俺様弁護士は激愛を貫きとおす
 何度も柔らかく軽く触れるだけの唇が重なる。
 優羽は思わず目を閉じて空いていた方の手で城ヶ崎のスーツの襟をきゅうっと握ってしまった。
 目を閉じてしまったことでさらに唇の感触を感じる。

 それは重ねる、と言うよりも唇で味わっているように感じた。
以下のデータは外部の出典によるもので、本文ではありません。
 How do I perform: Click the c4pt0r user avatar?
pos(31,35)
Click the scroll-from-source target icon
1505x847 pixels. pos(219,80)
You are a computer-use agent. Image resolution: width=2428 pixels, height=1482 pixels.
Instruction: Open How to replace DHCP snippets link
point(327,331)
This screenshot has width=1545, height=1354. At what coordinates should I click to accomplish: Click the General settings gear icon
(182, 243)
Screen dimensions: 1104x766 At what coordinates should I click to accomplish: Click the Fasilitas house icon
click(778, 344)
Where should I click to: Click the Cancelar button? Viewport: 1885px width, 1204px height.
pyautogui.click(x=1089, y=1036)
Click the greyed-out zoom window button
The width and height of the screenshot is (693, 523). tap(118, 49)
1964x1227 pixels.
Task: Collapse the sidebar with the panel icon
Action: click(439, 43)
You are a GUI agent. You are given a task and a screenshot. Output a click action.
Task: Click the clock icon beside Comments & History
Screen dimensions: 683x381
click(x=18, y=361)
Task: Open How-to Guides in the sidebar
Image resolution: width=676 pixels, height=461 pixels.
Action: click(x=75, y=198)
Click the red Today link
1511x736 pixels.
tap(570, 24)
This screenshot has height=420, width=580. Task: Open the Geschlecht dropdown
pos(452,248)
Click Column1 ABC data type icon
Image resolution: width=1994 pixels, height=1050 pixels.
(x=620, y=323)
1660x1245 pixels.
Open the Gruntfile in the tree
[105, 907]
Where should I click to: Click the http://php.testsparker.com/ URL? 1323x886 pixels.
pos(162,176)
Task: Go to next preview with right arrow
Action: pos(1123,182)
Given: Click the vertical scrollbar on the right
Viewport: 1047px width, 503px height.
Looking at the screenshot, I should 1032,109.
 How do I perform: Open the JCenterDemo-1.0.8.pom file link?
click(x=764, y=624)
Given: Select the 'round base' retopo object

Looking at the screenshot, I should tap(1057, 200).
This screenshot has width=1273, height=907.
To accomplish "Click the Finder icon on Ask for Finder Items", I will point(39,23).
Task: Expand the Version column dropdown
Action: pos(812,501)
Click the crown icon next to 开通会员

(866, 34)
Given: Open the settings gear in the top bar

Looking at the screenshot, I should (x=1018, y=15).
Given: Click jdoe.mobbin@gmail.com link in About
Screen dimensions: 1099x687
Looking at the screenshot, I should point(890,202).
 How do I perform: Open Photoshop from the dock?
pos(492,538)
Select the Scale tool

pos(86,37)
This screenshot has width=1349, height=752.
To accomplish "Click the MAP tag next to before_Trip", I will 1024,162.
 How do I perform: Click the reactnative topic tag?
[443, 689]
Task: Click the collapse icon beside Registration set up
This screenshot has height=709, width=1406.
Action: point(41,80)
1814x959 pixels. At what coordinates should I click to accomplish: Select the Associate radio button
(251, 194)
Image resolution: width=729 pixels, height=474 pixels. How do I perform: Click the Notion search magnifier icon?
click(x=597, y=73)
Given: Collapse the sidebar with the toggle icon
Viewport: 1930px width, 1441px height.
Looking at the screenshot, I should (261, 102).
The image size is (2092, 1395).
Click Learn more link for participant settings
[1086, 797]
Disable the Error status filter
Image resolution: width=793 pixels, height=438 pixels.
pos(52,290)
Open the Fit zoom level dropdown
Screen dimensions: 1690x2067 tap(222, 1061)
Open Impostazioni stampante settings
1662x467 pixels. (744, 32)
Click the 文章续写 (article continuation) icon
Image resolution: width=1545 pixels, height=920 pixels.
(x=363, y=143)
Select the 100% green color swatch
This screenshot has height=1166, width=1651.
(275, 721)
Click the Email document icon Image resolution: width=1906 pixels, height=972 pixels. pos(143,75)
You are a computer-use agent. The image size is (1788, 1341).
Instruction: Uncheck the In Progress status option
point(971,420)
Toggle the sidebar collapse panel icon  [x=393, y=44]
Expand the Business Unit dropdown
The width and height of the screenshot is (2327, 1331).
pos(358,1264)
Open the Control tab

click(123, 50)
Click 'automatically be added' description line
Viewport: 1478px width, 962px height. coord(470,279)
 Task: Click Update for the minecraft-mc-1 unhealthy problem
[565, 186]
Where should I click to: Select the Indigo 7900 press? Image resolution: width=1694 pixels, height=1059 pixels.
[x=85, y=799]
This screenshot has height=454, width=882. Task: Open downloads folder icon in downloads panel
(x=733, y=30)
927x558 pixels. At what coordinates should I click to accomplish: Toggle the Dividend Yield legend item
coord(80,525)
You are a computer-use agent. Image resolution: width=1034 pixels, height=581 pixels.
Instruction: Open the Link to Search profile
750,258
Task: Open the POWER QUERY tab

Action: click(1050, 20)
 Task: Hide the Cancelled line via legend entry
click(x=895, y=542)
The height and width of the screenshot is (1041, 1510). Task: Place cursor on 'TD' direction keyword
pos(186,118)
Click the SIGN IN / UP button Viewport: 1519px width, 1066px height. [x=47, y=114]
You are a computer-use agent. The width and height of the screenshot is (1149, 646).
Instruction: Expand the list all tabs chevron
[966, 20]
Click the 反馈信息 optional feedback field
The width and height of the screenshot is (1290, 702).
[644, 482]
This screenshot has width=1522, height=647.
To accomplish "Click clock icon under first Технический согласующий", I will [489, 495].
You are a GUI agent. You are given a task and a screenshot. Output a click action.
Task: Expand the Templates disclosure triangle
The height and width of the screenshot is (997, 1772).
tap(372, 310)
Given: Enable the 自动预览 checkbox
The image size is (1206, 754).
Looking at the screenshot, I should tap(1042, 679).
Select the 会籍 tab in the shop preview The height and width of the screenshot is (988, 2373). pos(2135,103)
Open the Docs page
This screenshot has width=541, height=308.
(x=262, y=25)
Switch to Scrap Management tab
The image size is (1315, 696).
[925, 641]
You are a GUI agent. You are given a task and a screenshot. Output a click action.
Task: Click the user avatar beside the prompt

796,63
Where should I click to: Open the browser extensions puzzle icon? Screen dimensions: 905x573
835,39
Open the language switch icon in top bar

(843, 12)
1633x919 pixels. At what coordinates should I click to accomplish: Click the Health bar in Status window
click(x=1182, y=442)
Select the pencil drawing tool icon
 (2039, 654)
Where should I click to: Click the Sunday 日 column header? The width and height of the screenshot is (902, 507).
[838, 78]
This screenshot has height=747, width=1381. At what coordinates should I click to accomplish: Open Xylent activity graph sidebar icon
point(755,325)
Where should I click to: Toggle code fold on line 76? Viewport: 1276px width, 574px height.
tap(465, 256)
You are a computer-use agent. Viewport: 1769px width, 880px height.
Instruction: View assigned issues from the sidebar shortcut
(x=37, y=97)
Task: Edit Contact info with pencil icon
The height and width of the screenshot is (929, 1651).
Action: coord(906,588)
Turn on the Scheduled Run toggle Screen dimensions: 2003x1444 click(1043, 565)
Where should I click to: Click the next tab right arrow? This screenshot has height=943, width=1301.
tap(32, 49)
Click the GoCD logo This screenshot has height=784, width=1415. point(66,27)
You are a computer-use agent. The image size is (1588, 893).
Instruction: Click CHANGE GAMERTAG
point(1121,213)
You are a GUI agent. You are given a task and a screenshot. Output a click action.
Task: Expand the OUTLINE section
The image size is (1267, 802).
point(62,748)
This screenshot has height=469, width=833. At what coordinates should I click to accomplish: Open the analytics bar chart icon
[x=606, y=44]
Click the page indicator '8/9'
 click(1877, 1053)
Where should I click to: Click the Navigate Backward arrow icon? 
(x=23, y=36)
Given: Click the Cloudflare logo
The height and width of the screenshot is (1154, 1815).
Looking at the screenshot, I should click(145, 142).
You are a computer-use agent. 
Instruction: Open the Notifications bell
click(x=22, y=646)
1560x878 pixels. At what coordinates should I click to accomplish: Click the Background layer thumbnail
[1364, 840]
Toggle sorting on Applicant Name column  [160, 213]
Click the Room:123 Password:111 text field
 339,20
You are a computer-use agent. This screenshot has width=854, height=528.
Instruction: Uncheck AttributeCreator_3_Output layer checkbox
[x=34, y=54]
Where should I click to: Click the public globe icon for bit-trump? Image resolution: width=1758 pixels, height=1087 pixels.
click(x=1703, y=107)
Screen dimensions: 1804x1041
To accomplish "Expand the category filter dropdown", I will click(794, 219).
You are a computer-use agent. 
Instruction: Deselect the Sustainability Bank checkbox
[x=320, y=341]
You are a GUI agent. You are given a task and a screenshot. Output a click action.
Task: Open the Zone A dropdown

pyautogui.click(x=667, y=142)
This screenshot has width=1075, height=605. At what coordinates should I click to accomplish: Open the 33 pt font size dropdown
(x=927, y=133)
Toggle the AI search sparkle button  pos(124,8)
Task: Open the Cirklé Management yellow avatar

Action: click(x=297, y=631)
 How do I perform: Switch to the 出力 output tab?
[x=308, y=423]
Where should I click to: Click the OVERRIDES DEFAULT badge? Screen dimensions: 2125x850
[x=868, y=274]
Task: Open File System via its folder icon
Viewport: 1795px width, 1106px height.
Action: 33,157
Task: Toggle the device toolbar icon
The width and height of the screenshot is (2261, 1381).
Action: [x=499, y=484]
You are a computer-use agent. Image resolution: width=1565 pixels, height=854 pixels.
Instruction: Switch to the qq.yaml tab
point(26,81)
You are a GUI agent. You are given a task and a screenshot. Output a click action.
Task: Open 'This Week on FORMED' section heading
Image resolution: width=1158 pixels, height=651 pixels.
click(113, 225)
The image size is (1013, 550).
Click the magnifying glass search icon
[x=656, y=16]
触れ合う感触、お互いの熱、だんだん乱れていく呼吸。

 それをキスで感じ取られている。
 とても、官能的なキスだった。
 ちゅ……と音がして優羽はドキンとする。

「城ヶ崎……くん……」
「ん?」
 しがみついていないと蕩けてしまいそうだ。
 どうしてこんなに甘いキスをするんだろう。
 柔らかくて、優羽しか見ていないというような顔で見るんだろう?

「そんな可愛い顔で見たら、容赦できなくなるぞ?」
「許し……て?」

 それがあの日の朝のことなのか、それともこれから行われる行為のことなのか、優羽自身にも曖昧になっていた。

「絶対に……許さない……」
 城ヶ崎のそれもあの日のことなのか、これからのことなのか分からなかった。